Abrir empresa PJ pelo gov.br: CNAE e REDESIM
Abrir empresa PJ pelo gov.br segue viabilidade, DBE, Junta Comercial e MAT, com CNPJ emitido em até 90 dias e o CNAE definindo o regime tributário.
Abrir uma empresa para virar PJ passa pela REDESIM, a rede integrada que liga gov.br, Junta Comercial e prefeitura em um único fluxo: consulta de viabilidade, Declaração de Beneficiário Efetivo (DBE), registro na Junta Comercial e emissão do CNPJ pelo Módulo de Administração Tributária (MAT), em até 90 dias. O CNAE escolhido nesse processo define a alíquota efetiva do Simples Nacional e quais registros profissionais a atividade exige, e a contabilidade online costuma acompanhar cada etapa à distância.
Consulta de viabilidade antes de qualquer registro
O primeiro passo no gov.br é a consulta de viabilidade, que verifica se o nome empresarial está disponível e se o endereço e a atividade escolhidos são permitidos naquele município. Sem viabilidade aprovada, o processo não avança para as etapas seguintes da REDESIM.
DBE, Junta Comercial e o MAT
Depois da viabilidade, o profissional preenche a DBE, documento que identifica os beneficiários efetivos da empresa, e registra o contrato social ou requerimento de empresário na Junta Comercial do estado. A etapa final é o MAT, módulo em vigor desde 1º de dezembro de 2025 que consolida a inscrição na Receita Federal: o CNPJ só é emitido depois que o MAT processa o pedido, dentro do prazo de 90 dias previsto pela REDESIM.
Por que o CNAE importa desde o início
O Código Nacional de Atividade Econômica (CNAE) escolhido no registro determina o anexo do Simples Nacional aplicável à atividade e, em profissões regulamentadas, também indica se é preciso registro em conselho de classe.

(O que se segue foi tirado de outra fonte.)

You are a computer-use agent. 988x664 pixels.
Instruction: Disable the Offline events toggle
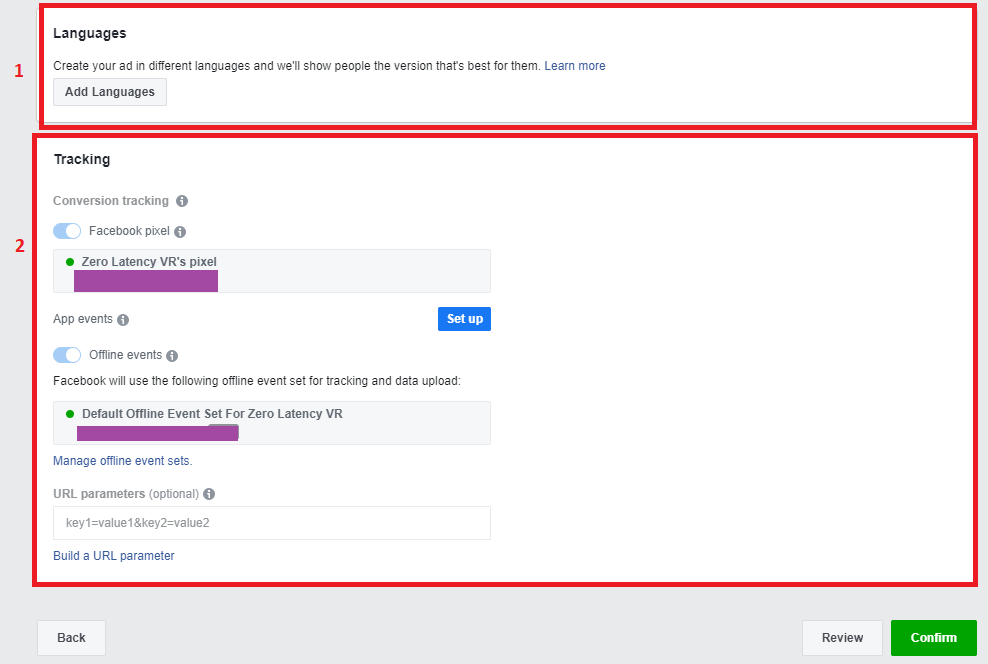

Um CNAE mal escolhido pode levar a empresa a pagar mais imposto do que deveria ou a ficar irregular perante o conselho profissional correspondente.
Depois do CNPJ: o licenciamento
Com o CNPJ emitido, ainda falta o licenciamento municipal e, dependendo da atividade, estadual ou de vigilância sanitária, etapa que libera a operação efetiva do negócio. Só depois de todo esse fluxo, obrigações mensais como o DAS e a emissão de nota fiscal passam a valer para quem acabou de abrir a empresa.